3. New types of “evidence” are introduced: person's explanation, medical examination, expert's conclusion, indications of technical devices that can be collected before the formal start of criminal proceedings without providing any guarantees for defense. At the same time, the draft law does not establish a procedure for such actions, which creates a broad field for violation of individual’s rights.

4. Establishment of new grounds for the detention of persons violates the requirements of the Constitution. In particular, the provisions which allow law enforcement authorities to detain a person only on the grounds that he/she is intoxicated, does not comply with the Basic Law.

4. Related legislation/instructions which require the authorities act in a certain manner

The Constitution of Ukraine, the Criminal Code, the Code of Ukraine on Administrative Offences, the Criminal Procedure Code of Ukraine.

5. CPLR expert suggestions on how to fix the problem using the legal instruments available in Ukraine

The draft Law No. 7279-д in the current wording should be rejected in case of its submission for consideration by the Verkhovna Rada. It needs to be substantially reviewed in terms of amending the CPC in the area of alignment of its provisions with the requirements of the Constitution of Ukraine and European standards.

Kyiv District Administrative Court determined that operational investigative actions of the NABU in the so-called “amber case” were illegal

1. CPLR expert opinion

On September 20, Kyiv District Administrative Court determined that the actions of the National Anti-Corruption Bureau of Ukraine (NABU) and the General Prosecutor's Office of Ukraine (GPU) were illegal, and also ordered these bodies to further adhere to the guarantees of parliamentary immunity of Boryslav Rosenblat.

2. Respective authorities counter-point/argument

According to the court's ruling, the NABU and the GPU in the frames of the so-called “amber case” unreasonably acted on the prosecution of B. Rosenblat outside the relevant criminal proceedings and did not comply with the legislative requirements regarding the need to ensure parliamentary immunity. That is, there was no Parliament's consent to bring B. Rosenblat to criminal responsibility, which, among other things, led to unlawful interference in his personal and family life.

3. CPLR assessment of the authorities counter-point

By considering the claim of B. Rosenblat, Kyiv District Administrative Court went beyond its powers, since all issues/problems of criminal proceedings (in particular, caused by the relationship “state authority – person”) should be decided by an investigating judge or court within the framework of the relevant criminal proceedings.

In addition, in this case, there was no violation of the guarantees of parliamentary immunity of B. Rosenblat, since the latter was not prosecuted, arrested or detained.

4. Related legislation/instructions which require the authorities act in a certain manner

It follows from the contents of Article 30 of the CPC of Ukraine, Articles 19 and 170 of the Code of Administrative Proceedings of Ukraine, that Kyiv District Administrative Court had to decline the claim of B. Rosenblatt to open proceedings in an administrative case.

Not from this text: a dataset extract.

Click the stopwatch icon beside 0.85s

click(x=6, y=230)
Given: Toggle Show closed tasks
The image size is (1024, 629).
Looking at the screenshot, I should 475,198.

According to Article 80 of the Constitution and paragraph 14 of Part 1 of Article 3 of the CPC of Ukraine, the violation of parliamentary immunity is the fact of bringing a deputy to criminal liability, his/her arrest or detention. Such measures were not implemented in the case under consideration.

5. CPLR expert suggestions on how to fix the problem using the legal instruments available in Ukraine

The said decision must be appealed and canceled. Otherwise, this will create a precedent, and its negative impact cannot be overestimated: virtually any action or omission of the investigator or prosecutor in the proceedings open against senior officials will be appealed under administrative legal procedure, which will enable corruptors to paralyze any criminal process.